This book is about power and wealth in states that were formerly communist, as part of the USSR, and others in Eastern Europe. Gerald Easter writes that power and wealth are the essence of the modern state. While the modern state provides services and goods to those who need it, at its core, “it is the institutional embodiment of coercion,” Easter states. That basically means that the people give the government, through the constitution (the basic law of the land) and other laws the power to make claims on (coerce) owners of capital in the state.

“Make claims on capital” is the power of the state to tax the people on their income and assets. The Federal income and estate taxes, the state income tax, and local taxes on your property are examples of taxation in the United States. Coercion “refers to the means of inflicting punishments of a physical, economic, or social sort as manifested through agents of violence, bureaucracy, and law,” Easter writes.

Whereas in the United States and other democracies, state building meant the gradual accumulation of power resources through taxes, duties, fees, licenses, permits and other classifications of collection of money, state building in postcommunist states begins “with the states already in possession of an abundance of power resources in relation to society – the inheritance of the old regime,” the author points out as a differentiation.

Communist states come closest to having a monopoly on capital and coercion, when compared with any other type of state. This is how they got the designation “totalitarian,” Easter states. He further explains that people in postcommunist states remained in need of numerous resources and continued to be dependent on the states after the states were no longer communist. Postcommunist state building was not about the accumulation of resources but rather the redistribution of those resources.  

Two types of states emerged after the fall of communism in the Soviet Union: the “contractual state” and the “predatory state.” The former type is in which “resources of the old regime were redistributed and reconsolidated; and the boundary lines between the state and society (the people) regarding coercion and capital were clearly marked.” States in East Central Europe – the Czech Republic, Hungary, Poland, and Slovakia – are contractual states.

On the other side are “predatory states” in which “political power was fluid, and capital and coercion were yet to be organized in new arrangements,” as Easter describes them.

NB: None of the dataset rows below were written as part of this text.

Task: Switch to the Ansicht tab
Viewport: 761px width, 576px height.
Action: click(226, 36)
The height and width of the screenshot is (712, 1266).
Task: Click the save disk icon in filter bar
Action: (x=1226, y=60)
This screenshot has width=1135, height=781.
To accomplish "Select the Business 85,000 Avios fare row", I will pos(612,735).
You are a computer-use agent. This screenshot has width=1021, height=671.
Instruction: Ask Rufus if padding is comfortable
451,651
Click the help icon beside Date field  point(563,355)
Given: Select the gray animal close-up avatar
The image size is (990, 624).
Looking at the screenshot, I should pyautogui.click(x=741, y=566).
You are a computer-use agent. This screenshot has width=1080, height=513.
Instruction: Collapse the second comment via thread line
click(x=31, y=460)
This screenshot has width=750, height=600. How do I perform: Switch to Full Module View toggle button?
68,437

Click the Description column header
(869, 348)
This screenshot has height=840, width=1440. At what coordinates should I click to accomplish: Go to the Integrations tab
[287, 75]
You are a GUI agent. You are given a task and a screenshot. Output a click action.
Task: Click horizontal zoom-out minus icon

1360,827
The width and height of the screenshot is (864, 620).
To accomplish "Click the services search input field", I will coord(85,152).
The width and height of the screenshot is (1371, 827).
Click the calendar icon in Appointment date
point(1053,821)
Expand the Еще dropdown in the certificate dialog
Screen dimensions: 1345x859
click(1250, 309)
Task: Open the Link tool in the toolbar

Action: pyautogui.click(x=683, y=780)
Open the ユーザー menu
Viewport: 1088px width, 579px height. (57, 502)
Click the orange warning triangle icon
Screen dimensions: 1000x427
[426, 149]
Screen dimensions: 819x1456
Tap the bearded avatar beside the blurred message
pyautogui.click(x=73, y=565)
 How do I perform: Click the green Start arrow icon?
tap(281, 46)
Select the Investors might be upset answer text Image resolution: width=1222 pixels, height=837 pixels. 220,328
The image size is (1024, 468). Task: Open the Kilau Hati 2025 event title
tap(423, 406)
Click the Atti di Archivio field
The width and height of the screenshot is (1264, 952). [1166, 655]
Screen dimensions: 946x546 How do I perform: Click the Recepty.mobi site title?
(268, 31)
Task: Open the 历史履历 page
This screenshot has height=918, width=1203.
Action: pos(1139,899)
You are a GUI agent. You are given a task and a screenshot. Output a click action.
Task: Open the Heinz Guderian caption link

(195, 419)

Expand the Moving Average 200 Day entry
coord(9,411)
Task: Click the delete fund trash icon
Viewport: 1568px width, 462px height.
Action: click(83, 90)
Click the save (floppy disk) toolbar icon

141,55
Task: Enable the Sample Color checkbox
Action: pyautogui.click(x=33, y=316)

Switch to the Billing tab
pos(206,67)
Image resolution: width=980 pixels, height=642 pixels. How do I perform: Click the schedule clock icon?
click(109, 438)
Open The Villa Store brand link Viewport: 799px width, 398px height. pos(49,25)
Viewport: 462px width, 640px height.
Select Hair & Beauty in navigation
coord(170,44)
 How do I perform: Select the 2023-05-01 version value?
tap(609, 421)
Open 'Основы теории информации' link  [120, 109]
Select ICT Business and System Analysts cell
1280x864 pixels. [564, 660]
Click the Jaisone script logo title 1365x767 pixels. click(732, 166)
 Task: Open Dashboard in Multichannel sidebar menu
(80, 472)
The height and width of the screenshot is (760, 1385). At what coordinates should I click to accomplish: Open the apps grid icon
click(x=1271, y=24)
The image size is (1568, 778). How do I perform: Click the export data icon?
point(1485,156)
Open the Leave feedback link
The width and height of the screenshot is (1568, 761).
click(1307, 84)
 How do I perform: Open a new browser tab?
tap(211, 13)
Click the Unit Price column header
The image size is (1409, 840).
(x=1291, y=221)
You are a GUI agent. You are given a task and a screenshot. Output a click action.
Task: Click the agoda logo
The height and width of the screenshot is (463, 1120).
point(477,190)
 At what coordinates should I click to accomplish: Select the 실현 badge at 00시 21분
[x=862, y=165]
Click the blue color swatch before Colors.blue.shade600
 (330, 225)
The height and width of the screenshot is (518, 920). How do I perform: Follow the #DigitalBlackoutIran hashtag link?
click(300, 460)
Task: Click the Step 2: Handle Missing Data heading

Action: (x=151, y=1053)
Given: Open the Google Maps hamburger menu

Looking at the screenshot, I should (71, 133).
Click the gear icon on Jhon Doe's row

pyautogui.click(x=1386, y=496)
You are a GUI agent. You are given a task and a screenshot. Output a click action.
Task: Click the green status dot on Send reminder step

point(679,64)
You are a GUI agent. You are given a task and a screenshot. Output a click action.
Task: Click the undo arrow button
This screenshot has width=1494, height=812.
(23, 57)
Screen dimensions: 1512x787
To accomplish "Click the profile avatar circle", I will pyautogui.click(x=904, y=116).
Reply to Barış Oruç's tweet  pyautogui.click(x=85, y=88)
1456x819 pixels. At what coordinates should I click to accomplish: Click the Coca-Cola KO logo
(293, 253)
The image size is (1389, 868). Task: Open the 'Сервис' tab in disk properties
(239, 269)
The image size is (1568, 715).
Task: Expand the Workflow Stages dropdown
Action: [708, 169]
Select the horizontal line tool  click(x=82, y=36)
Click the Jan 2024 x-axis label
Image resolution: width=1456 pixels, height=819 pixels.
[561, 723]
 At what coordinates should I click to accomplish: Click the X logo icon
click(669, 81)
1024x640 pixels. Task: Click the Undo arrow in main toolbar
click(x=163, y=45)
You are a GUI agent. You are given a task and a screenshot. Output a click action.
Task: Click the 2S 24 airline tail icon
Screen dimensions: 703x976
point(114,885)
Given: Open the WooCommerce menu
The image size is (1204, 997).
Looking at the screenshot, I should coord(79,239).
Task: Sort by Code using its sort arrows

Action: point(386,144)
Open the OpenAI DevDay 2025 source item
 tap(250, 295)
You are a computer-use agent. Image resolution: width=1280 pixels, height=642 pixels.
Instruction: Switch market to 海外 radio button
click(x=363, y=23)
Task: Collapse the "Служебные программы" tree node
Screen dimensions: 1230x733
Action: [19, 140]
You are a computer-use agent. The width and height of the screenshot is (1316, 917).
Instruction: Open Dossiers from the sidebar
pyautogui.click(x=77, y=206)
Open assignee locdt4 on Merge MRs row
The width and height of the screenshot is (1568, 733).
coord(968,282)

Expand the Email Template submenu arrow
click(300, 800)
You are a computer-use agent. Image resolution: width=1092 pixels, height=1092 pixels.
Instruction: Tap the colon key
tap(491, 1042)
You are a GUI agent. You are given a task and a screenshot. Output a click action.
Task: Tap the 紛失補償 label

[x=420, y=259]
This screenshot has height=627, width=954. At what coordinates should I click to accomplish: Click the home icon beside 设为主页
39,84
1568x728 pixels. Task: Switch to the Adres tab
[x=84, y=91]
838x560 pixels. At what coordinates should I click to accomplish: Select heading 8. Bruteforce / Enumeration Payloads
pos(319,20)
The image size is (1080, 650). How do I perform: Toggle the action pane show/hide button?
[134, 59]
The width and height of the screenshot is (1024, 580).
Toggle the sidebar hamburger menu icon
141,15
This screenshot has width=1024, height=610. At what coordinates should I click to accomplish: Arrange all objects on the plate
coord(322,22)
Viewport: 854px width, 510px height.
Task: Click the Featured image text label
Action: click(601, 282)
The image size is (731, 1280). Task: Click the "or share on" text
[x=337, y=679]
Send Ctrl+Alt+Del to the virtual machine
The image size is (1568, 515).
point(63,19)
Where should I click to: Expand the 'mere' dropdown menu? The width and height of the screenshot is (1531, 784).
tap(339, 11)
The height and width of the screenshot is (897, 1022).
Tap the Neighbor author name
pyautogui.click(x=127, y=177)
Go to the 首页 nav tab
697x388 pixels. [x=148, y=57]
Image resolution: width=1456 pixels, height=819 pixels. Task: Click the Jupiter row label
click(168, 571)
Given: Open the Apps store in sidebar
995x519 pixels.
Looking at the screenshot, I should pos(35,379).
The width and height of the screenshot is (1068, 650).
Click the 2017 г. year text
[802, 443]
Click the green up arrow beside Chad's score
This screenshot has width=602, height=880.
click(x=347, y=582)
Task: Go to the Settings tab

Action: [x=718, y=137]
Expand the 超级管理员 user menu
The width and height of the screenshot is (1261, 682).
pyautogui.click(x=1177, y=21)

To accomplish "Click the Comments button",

These states belong to the “predatory” group: Russia, Armenia, Azerbaijan, Belarus, Central Asian states, Georgia, and Ukraine.

We give you here an overview of the contents in this book:

Introduction:

Capital, Coercion, and Post Communist States

  1. Toward a Fiscal Sociology of the Postcommunist State
  2. The Fiscal Crisis of the Old Regime
  3. Policies of Tax Reform: Making (and Unmaking) Revenue Bargains
  4. State Meets Society in the Transitional Tax Regime
  5. Building Fiscal Capacity in Postcommunist States
  6. Taxation and the Reconfiguration of State and Society

Conclusion

Few if any books take a close look at the transformation of the economic and political systems of formerly communist states into what they have become now, embracing private ownership of assets and capital. This book takes you on a tour of the challenges and conflicts that such states faced, how they resolved those conflicts, and emerged into their present condition.